_What is required_
For the material that follows, return exactly the lines from the one with "Task: Select Windows Desktop category in tree" through the one with "Task: Enable the", both ends included.

_Information_
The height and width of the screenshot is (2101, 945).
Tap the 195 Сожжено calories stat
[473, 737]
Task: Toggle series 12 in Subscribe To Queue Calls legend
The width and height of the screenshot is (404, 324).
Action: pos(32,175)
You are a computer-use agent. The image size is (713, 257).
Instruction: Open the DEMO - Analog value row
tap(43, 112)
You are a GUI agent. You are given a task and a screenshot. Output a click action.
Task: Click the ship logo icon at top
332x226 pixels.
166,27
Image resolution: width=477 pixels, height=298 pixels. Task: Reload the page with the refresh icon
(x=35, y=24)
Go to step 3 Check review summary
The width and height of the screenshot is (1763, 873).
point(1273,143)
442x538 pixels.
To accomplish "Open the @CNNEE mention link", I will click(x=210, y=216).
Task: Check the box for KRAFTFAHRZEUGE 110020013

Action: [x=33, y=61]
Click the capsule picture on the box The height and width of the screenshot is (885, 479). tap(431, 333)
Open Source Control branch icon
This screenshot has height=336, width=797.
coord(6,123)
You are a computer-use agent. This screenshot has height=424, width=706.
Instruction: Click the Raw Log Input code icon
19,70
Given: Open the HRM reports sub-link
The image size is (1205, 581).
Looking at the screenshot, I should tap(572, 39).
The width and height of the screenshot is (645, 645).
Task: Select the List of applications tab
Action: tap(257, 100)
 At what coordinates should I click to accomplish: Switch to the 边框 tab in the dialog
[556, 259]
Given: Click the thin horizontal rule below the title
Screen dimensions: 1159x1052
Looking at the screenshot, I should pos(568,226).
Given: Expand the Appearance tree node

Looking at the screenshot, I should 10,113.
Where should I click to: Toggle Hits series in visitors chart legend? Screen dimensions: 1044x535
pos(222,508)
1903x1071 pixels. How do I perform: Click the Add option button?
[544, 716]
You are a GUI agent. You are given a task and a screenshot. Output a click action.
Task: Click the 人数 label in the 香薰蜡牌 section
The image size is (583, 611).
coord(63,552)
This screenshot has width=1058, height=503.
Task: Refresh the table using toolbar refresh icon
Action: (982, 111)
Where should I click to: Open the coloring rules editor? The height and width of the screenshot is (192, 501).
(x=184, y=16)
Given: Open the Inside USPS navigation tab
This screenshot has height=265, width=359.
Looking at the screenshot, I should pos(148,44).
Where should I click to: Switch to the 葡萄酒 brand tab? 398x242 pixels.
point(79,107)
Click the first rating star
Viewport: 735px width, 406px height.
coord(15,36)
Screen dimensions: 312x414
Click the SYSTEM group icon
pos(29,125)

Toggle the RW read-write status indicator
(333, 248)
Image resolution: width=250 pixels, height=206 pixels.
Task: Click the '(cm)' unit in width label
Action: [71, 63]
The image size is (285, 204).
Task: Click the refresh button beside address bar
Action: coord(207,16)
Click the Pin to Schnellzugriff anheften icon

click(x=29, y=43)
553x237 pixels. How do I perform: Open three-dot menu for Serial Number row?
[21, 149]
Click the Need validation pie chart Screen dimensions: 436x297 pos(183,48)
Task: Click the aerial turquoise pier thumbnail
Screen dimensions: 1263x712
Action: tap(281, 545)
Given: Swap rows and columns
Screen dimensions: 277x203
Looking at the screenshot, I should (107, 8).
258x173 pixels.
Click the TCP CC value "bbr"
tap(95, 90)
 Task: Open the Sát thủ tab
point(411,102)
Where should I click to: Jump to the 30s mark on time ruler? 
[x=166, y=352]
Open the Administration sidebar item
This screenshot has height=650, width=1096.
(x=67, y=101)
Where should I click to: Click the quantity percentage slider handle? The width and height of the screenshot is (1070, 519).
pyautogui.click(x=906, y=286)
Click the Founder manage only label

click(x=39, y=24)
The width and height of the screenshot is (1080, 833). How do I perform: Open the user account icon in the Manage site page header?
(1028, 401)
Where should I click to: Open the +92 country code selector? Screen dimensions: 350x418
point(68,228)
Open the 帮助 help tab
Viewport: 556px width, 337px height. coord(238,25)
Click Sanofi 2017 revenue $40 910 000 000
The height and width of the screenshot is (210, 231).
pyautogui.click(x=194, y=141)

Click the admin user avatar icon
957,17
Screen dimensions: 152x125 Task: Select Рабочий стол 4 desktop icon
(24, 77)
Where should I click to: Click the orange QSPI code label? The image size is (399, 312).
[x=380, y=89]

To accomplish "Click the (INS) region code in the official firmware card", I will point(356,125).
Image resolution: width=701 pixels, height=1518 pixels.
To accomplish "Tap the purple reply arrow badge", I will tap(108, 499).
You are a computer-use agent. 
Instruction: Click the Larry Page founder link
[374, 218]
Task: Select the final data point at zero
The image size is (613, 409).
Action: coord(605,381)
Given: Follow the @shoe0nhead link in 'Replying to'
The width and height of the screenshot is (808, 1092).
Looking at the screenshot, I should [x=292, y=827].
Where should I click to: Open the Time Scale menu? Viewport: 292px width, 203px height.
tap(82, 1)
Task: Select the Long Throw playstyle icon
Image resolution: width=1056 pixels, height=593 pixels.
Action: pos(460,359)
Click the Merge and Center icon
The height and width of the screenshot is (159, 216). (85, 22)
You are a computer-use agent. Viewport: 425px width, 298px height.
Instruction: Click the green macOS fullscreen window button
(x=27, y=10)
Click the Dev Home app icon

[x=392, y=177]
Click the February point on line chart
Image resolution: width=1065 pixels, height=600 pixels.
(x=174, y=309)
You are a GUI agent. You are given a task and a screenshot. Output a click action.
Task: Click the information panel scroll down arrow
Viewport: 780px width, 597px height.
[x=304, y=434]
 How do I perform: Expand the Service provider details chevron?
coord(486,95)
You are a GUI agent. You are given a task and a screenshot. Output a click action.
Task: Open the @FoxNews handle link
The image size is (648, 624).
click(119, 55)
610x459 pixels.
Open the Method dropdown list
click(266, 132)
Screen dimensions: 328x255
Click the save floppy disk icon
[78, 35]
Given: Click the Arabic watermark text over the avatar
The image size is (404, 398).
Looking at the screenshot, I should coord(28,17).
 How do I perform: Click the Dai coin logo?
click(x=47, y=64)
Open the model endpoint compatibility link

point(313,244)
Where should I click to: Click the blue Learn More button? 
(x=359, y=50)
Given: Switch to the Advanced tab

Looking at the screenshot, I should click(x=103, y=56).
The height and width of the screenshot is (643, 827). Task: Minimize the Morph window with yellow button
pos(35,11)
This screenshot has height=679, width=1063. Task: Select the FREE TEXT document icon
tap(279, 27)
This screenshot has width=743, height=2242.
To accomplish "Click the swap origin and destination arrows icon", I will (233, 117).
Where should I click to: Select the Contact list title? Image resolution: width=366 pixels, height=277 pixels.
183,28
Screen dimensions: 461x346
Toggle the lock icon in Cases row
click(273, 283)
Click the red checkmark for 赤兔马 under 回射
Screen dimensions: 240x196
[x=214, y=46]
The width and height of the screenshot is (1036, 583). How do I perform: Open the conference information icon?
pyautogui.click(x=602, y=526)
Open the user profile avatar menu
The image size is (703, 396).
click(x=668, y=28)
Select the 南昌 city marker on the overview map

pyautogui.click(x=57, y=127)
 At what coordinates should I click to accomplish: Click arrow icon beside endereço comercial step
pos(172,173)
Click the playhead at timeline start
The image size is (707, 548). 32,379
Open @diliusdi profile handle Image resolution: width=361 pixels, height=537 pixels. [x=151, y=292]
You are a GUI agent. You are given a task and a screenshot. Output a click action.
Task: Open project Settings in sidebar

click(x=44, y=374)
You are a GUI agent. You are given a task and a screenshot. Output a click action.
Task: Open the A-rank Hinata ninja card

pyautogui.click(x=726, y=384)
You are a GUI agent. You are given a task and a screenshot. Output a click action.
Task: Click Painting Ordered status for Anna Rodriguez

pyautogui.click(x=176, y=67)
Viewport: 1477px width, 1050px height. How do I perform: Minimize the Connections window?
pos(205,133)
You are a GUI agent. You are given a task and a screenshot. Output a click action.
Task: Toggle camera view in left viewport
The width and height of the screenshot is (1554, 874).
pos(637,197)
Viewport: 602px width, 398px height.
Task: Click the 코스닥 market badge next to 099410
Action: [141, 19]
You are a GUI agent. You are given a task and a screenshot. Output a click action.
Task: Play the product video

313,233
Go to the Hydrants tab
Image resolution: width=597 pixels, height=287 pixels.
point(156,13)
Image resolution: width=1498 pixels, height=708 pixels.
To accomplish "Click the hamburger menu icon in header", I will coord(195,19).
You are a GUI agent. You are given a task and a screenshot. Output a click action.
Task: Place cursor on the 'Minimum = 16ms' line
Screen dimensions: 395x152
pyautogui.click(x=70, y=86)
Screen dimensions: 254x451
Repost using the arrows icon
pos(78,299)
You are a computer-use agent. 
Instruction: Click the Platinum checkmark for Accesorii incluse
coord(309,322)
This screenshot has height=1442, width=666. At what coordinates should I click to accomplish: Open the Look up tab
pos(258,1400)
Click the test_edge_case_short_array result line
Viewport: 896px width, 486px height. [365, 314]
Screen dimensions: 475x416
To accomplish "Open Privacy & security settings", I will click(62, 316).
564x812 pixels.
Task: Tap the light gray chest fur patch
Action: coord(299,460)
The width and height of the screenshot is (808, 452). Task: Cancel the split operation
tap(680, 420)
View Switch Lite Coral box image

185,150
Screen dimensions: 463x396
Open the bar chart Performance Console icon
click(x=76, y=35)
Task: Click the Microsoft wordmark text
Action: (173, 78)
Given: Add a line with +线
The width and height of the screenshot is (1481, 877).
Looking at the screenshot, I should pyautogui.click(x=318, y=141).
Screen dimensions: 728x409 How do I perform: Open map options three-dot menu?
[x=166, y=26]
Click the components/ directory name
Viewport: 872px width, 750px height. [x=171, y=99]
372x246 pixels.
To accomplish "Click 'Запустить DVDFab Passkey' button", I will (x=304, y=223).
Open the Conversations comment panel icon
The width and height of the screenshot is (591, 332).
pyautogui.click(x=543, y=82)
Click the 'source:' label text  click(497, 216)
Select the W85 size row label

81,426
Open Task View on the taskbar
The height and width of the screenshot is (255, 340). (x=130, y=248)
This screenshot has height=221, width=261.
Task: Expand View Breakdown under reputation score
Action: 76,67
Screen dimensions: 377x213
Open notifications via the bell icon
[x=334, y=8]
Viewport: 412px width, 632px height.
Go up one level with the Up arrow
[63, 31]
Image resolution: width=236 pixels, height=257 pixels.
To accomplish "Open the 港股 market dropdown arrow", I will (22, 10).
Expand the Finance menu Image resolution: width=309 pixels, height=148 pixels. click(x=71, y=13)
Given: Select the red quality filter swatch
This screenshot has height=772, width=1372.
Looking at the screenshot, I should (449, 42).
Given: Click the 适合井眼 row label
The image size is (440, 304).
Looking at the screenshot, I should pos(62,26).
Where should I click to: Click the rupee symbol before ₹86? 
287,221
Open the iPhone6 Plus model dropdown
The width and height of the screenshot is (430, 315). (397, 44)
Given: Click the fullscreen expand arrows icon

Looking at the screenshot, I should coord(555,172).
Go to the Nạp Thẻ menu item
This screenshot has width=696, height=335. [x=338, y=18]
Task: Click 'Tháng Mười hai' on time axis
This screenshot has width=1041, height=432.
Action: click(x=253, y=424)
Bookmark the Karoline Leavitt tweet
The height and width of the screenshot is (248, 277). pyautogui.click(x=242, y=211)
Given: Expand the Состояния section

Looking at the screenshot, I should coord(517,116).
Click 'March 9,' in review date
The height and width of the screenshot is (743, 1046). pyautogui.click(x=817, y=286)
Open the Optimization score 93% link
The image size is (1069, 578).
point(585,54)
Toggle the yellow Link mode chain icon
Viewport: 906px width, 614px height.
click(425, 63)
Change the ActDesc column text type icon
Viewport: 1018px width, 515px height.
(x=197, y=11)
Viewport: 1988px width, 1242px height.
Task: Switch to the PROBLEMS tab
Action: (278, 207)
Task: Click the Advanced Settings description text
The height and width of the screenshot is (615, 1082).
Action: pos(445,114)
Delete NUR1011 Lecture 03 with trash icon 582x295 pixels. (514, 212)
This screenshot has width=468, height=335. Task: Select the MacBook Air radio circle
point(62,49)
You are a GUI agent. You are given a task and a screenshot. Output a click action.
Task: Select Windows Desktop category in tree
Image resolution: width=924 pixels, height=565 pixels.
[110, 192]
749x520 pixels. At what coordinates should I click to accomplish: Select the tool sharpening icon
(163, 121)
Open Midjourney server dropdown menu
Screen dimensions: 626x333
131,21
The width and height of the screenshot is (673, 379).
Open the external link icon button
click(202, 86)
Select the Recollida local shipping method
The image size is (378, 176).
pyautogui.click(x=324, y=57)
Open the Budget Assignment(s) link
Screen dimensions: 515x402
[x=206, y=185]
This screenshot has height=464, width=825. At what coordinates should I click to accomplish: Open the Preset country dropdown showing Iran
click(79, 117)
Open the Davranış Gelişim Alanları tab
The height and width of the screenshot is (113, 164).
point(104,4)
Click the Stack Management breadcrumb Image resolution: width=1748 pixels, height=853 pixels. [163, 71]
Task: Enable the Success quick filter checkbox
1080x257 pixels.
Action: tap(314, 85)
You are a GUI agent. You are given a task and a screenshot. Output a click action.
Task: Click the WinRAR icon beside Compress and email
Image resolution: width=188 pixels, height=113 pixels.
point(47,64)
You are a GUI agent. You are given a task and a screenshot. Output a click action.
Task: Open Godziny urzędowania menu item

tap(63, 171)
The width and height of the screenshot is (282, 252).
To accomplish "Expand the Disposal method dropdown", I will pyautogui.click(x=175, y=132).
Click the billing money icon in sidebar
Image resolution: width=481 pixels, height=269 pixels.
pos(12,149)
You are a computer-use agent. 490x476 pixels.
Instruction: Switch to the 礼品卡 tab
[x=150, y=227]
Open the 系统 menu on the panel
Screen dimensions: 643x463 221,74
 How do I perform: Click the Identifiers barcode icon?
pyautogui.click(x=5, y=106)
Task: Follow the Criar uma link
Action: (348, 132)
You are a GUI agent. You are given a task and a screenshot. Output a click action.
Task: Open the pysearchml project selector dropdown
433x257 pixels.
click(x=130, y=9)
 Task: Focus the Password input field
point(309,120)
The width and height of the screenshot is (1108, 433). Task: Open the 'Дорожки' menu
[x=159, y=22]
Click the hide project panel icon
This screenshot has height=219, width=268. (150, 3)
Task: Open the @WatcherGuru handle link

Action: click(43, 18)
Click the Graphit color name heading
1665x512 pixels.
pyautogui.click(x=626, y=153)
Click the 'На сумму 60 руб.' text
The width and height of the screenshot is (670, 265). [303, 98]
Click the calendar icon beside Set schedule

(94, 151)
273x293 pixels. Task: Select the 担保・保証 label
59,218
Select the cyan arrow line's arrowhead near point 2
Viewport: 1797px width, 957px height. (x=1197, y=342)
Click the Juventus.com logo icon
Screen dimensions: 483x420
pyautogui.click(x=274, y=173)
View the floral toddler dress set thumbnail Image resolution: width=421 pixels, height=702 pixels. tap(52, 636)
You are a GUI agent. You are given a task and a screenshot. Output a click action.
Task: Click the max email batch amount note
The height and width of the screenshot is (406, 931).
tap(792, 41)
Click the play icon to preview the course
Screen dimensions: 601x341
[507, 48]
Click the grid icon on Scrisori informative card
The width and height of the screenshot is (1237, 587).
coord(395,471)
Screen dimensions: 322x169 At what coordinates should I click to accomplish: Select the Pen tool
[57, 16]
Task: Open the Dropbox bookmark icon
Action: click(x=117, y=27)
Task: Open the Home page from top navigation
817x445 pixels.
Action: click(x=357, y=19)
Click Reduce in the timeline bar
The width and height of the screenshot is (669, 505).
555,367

_Solution to this problem_
Task: Select Windows Desktop category in tree
Image resolution: width=924 pixels, height=565 pixels.
[110, 192]
749x520 pixels. At what coordinates should I click to accomplish: Select the tool sharpening icon
(163, 121)
Open Midjourney server dropdown menu
Screen dimensions: 626x333
131,21
The width and height of the screenshot is (673, 379).
Open the external link icon button
click(202, 86)
Select the Recollida local shipping method
The image size is (378, 176).
pyautogui.click(x=324, y=57)
Open the Budget Assignment(s) link
Screen dimensions: 515x402
[x=206, y=185]
This screenshot has height=464, width=825. At what coordinates should I click to accomplish: Open the Preset country dropdown showing Iran
click(79, 117)
Open the Davranış Gelişim Alanları tab
The height and width of the screenshot is (113, 164).
point(104,4)
Click the Stack Management breadcrumb Image resolution: width=1748 pixels, height=853 pixels. [163, 71]
Task: Enable the Success quick filter checkbox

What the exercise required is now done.